§ **Task requirements**
Could you copy out, word for word, the records from their start through the line containing "click(x=434, y=652)"?

(A block of data)
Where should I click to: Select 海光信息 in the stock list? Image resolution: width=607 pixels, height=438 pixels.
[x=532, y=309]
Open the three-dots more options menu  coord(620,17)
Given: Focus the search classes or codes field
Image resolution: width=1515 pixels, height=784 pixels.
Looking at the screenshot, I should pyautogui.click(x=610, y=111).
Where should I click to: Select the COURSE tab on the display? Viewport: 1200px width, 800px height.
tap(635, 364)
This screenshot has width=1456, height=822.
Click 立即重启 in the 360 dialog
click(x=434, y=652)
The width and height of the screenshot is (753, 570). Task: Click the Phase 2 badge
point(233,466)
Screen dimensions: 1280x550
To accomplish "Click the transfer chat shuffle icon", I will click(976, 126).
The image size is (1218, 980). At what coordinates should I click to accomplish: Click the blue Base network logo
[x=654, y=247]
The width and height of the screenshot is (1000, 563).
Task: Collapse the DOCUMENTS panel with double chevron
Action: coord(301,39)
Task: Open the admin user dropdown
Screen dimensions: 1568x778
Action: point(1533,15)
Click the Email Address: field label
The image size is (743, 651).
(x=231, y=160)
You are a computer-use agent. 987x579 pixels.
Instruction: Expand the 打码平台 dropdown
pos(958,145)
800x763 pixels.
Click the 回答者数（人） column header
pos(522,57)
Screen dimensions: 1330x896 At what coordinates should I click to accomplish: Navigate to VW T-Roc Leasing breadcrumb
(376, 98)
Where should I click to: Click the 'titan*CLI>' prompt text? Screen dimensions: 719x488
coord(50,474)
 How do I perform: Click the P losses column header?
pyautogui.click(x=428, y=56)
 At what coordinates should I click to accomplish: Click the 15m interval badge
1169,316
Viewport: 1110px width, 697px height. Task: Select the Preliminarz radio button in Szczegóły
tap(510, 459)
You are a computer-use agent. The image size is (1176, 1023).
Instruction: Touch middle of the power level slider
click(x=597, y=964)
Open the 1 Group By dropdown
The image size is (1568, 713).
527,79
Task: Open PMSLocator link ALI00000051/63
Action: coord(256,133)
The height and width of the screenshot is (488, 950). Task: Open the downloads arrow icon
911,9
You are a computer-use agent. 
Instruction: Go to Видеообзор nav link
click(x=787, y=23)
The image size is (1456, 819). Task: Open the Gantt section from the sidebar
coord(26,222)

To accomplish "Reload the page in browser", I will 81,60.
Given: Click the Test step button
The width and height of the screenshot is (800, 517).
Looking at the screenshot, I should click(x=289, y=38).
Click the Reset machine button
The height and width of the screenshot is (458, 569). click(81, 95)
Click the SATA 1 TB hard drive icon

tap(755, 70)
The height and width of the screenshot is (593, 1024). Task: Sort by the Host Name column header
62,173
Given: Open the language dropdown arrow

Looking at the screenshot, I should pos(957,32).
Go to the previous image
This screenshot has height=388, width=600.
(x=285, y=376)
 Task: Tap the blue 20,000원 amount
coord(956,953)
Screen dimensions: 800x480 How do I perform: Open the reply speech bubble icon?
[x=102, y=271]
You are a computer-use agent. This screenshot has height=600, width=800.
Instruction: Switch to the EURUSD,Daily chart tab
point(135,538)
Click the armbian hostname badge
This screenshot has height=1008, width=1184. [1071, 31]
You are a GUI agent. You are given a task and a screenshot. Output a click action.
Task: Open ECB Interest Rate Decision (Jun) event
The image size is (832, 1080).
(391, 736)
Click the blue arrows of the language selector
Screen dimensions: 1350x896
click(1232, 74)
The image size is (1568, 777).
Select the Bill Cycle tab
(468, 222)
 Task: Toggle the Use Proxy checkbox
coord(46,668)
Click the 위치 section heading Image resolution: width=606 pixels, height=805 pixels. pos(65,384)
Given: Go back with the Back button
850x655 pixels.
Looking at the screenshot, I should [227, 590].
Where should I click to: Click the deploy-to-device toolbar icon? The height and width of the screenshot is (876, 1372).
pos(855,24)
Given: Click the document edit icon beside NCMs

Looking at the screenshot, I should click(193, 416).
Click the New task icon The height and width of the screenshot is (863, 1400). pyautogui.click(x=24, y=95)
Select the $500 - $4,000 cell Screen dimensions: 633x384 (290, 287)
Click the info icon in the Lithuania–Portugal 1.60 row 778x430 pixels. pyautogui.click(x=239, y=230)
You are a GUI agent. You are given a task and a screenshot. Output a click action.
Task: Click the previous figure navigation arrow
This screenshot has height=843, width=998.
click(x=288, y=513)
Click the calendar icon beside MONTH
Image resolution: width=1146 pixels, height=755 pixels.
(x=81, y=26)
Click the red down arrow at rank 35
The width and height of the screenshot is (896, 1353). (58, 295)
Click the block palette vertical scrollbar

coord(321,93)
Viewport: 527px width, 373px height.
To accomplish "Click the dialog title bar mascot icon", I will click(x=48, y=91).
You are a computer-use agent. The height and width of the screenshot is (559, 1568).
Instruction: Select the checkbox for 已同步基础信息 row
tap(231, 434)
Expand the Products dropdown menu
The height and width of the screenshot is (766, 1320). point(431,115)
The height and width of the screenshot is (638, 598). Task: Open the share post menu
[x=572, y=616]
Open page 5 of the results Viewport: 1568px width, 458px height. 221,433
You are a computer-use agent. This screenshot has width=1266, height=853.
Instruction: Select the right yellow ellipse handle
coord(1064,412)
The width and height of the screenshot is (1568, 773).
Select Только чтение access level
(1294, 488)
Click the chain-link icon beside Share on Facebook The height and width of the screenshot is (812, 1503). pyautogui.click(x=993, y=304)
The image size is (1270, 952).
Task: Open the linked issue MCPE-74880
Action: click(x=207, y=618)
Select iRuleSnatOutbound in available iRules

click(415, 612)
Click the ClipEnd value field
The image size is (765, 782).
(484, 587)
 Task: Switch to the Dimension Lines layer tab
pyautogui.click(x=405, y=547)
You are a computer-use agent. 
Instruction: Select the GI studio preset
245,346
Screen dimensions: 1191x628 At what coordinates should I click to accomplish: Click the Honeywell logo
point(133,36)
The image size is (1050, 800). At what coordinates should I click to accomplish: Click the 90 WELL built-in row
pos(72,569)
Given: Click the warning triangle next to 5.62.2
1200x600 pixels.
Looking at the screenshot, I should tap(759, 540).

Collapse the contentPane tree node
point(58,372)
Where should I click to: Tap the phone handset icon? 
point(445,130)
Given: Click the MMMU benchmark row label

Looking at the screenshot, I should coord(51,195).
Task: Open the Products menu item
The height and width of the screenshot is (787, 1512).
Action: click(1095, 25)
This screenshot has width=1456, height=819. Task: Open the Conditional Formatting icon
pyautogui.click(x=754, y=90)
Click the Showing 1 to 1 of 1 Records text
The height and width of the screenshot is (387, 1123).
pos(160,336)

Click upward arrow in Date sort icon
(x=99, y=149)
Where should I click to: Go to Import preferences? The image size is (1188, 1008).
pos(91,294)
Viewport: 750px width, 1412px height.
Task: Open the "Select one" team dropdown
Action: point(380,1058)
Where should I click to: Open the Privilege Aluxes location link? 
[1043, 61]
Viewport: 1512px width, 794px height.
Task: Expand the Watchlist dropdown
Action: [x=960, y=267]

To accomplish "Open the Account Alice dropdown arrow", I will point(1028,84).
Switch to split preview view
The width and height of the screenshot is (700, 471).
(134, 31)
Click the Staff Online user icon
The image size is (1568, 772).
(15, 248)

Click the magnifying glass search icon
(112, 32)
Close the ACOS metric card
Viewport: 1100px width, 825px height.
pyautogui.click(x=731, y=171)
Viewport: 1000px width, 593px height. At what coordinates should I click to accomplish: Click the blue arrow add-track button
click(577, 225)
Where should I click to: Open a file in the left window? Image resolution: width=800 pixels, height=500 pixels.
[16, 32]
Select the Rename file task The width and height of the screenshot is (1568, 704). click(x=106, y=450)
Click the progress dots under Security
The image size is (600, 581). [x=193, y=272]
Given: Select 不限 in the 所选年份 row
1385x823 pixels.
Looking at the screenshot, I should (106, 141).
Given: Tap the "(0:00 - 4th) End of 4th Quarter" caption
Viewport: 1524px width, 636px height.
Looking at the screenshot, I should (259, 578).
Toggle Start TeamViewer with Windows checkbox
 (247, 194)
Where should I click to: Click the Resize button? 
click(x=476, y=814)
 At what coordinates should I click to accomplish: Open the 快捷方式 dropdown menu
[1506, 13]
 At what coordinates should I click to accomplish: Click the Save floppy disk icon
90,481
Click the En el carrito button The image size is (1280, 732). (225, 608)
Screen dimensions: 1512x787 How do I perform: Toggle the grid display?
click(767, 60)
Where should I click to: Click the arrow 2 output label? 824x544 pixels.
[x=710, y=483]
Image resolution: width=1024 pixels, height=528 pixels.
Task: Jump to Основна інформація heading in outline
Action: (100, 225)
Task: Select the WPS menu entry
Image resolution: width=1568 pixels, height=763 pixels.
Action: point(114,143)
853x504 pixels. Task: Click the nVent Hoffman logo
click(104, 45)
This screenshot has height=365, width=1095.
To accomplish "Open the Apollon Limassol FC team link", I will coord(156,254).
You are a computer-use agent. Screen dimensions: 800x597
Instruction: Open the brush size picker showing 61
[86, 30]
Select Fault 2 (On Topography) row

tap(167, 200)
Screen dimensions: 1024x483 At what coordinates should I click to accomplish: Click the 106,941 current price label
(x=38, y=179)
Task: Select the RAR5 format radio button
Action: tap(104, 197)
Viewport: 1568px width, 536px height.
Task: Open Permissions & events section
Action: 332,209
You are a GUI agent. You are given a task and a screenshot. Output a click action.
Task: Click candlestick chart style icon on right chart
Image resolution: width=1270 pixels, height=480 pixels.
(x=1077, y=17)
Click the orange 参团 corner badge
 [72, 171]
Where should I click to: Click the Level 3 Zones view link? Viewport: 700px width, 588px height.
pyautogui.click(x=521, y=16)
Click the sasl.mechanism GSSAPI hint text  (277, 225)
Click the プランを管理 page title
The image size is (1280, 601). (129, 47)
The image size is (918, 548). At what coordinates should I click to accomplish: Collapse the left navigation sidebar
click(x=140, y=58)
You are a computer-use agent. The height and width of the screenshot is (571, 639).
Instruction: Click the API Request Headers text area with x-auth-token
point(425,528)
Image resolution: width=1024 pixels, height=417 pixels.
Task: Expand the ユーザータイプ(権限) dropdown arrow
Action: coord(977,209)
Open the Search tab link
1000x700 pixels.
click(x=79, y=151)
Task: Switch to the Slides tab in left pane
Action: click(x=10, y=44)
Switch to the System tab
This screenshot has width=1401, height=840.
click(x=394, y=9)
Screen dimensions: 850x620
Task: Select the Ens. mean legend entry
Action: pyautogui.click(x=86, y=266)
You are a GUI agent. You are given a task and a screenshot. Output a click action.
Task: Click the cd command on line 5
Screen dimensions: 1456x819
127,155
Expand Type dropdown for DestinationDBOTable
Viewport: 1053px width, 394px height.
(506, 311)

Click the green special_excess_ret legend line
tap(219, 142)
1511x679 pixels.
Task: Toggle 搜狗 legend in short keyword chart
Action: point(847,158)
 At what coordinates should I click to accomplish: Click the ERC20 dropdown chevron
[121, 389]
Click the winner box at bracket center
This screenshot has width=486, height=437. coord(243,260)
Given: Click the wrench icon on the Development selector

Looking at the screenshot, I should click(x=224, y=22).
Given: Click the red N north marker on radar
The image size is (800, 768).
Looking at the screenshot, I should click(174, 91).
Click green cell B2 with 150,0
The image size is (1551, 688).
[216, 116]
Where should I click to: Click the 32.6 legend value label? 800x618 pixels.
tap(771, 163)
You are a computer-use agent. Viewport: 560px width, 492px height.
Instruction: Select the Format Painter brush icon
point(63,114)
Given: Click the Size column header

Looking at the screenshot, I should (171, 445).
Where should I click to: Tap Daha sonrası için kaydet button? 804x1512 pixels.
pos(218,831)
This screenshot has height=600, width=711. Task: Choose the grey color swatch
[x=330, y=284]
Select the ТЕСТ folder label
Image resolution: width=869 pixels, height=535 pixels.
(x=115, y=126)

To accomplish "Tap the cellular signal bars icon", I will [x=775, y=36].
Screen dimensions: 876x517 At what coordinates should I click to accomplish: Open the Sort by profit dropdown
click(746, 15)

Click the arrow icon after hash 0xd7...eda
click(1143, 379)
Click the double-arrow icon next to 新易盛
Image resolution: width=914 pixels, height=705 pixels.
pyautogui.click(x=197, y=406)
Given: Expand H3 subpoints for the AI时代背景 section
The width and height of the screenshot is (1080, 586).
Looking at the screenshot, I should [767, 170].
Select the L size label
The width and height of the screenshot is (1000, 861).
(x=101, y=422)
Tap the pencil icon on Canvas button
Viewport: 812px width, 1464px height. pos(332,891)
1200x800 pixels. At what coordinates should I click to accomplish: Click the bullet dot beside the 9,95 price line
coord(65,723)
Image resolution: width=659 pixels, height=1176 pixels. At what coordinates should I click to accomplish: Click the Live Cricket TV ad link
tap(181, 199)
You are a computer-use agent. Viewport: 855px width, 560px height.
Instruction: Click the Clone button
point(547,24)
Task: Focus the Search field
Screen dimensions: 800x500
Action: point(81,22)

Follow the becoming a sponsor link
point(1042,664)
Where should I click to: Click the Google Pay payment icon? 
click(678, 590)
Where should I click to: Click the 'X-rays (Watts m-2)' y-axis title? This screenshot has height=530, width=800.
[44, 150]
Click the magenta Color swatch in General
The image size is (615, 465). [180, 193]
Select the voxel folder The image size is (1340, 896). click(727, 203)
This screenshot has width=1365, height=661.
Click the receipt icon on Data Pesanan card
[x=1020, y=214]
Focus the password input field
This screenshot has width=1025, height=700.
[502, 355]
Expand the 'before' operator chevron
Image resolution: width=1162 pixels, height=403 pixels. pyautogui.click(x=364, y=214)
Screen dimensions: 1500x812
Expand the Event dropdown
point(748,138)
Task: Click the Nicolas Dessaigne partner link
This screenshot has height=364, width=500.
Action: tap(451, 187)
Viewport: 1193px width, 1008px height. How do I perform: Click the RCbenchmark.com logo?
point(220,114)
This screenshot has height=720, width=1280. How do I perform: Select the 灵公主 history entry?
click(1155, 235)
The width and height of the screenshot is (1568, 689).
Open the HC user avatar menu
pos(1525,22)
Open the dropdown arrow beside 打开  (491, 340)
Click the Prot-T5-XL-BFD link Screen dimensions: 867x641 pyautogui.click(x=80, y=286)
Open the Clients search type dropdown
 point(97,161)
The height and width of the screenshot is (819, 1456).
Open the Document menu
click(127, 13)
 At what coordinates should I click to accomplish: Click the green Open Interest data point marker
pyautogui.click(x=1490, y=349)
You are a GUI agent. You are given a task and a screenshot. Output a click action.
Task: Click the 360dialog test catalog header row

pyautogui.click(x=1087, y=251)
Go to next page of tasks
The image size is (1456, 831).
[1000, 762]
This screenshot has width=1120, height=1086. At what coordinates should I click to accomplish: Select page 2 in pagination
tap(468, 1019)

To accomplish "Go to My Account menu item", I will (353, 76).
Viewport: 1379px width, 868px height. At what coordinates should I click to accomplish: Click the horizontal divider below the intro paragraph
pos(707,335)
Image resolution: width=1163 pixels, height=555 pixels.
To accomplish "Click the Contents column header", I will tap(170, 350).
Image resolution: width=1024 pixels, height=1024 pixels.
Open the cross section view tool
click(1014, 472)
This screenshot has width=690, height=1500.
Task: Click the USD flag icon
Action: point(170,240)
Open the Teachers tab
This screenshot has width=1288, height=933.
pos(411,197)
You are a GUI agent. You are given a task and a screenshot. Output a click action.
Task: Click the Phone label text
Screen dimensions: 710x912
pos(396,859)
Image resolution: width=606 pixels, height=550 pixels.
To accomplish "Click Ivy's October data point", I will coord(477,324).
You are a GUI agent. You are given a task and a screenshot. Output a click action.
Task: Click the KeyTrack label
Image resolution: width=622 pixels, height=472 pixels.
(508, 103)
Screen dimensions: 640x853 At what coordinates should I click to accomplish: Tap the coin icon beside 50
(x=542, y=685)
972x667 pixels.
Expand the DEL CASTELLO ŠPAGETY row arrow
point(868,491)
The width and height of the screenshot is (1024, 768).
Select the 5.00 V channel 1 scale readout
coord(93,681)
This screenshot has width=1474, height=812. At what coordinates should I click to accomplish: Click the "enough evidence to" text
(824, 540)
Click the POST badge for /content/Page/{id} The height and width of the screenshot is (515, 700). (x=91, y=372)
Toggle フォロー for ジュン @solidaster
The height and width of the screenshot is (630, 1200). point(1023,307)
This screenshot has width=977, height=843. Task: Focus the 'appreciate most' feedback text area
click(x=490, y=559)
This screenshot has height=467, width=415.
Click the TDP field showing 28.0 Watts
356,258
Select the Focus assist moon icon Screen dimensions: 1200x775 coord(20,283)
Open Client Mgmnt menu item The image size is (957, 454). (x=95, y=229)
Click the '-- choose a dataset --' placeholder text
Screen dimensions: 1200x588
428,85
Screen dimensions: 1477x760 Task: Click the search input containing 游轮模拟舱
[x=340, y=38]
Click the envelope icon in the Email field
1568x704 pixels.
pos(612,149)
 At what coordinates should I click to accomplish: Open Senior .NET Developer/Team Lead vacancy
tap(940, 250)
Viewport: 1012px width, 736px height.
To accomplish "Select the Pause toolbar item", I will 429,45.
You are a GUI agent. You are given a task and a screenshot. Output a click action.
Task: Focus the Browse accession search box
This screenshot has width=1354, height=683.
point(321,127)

§ **Reply to the exercise**
Where should I click to: Select 海光信息 in the stock list? Image resolution: width=607 pixels, height=438 pixels.
[x=532, y=309]
Open the three-dots more options menu  coord(620,17)
Given: Focus the search classes or codes field
Image resolution: width=1515 pixels, height=784 pixels.
Looking at the screenshot, I should pyautogui.click(x=610, y=111).
Where should I click to: Select the COURSE tab on the display? Viewport: 1200px width, 800px height.
tap(635, 364)
This screenshot has width=1456, height=822.
Click 立即重启 in the 360 dialog
click(x=434, y=652)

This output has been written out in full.